À Zakho, nous avons dormi chez un chrétien Arménien et sa femme: "Brother Kaizak and Sister Nashwa", comme nous les appelions. Cette première rencontre nous a rassuré dans cette région encore totalement inconnue pour nous. Chez eux nous rencontrons Dan, un singapourien travaillant pour une ONG qui s'occupe de camps de réfugiés. Comme cette zone autonome est la plus développée et sécurisée de l'Irak, il y afflue de nombreux réfugiés Irakien. Dan et Kaizak nous rassurent : "Tant que vous ne quittez pas le Kurdistan vous ne craignez rien".

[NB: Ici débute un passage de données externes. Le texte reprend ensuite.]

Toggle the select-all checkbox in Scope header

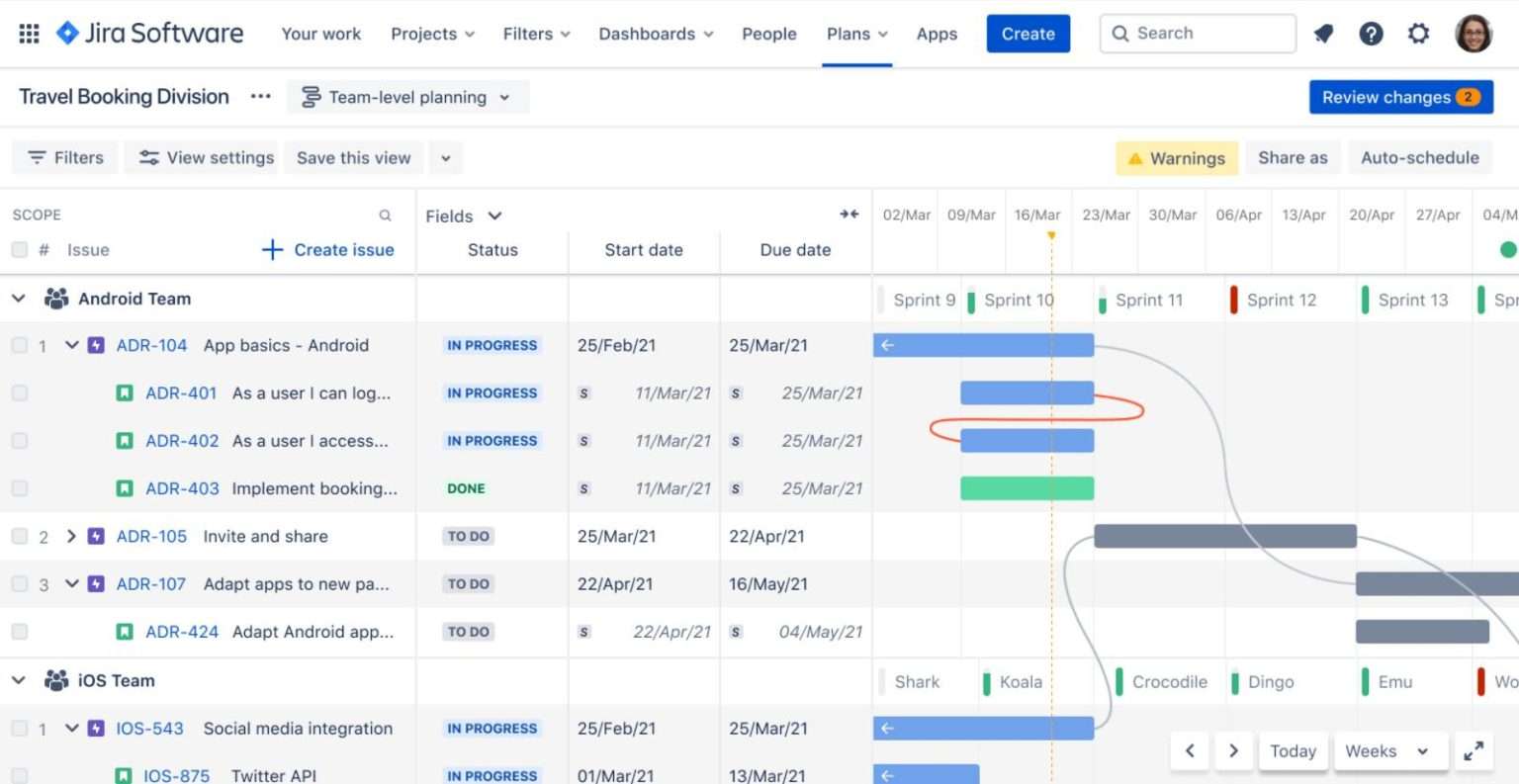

Brother Kaizak, Sister Nashwa et Dan

Le voyage jusqu'à Dohuk

Zakho, au nord de l'Irak, est séparé de Dohuk par une longue chaîne de montagnes. La route principale reliant ces deux villes, large et passante, traverse un tunnel sous ces hauts reliefs. Suivant notre habitude nous décidons de prendre la petite route sillonnant à travers les monts afin d'éviter cette autoroute. Mais un checkpoint de peshmergas, les soldats Kurdes assurant la sécurité de la région nous en interdit le passage. "On nous a signalé la présence de membres du PKK dans la montagne" nous indiquent-ils. Nous suivons donc l'autoroute en stoppant un pick-up pour nous faire passer le tunnel. Puis, pour rejoindre une petite route, nous traversons l'autoroute par le pont de l'échangeur, atteint en portant à bout de bras nos vélos dans la boue. Sur la petite route le temps est gris, une pluie fine commence à tomber et pas une seule voiture ne vient à passer. Des champs de terre humide et de cailloux à perte de vue, le coin est vraiment désert et on n'est pas vraiment de bonne humeur.

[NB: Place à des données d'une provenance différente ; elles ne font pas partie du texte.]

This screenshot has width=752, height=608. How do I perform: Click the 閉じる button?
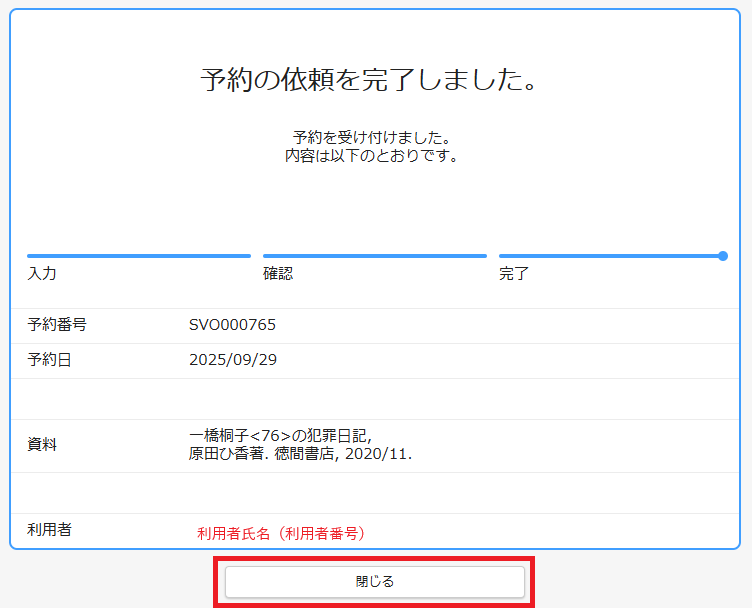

Enfin dans un petit village de maisons grises - du parpaing pas peint - nous rencontrons deux jeunes qui insistent pour nous offrir des biscuits. On avait prévu d'aller le plus vite possible jusqu'à Dohuk pour éviter de finir trempés mais on accepte de mauvaise grâce leur cadeau. Un homme passe, l'oncle d'un des deux garçons, et insiste pour qu'on vienne manger chez lui. Comme il est 15h, l'heure ni de déjeuner ni de dîner, on refuse en s'apprêtant à repartir. Mais la pluie s'intensifie et il devient impossible de refuser l'offre renouvelée.



Notre hôte s'appelle Basam. Arrivé chez lui, il nous présente sa famille et nous installe dans des coussins dans la grande salle familiale devant le poêle. Comme nous ne parlons pas la même langue, nous échangeons avec le traducteur de nos téléphones. Basam se montre familier avec nous. Son ton amical, son enthousiasme sur notre aventure, son rire arrivent à mettre un terme à notre mauvaise humeur. Nous passerons avec lui et sa famille - au sens large car il invite aussi ses frères et sœurs et leurs enfants - une joyeuse soirée. Cette deuxième rencontre au Kurdistan aura été déterminante pour nous faire sentir bien dans cette région.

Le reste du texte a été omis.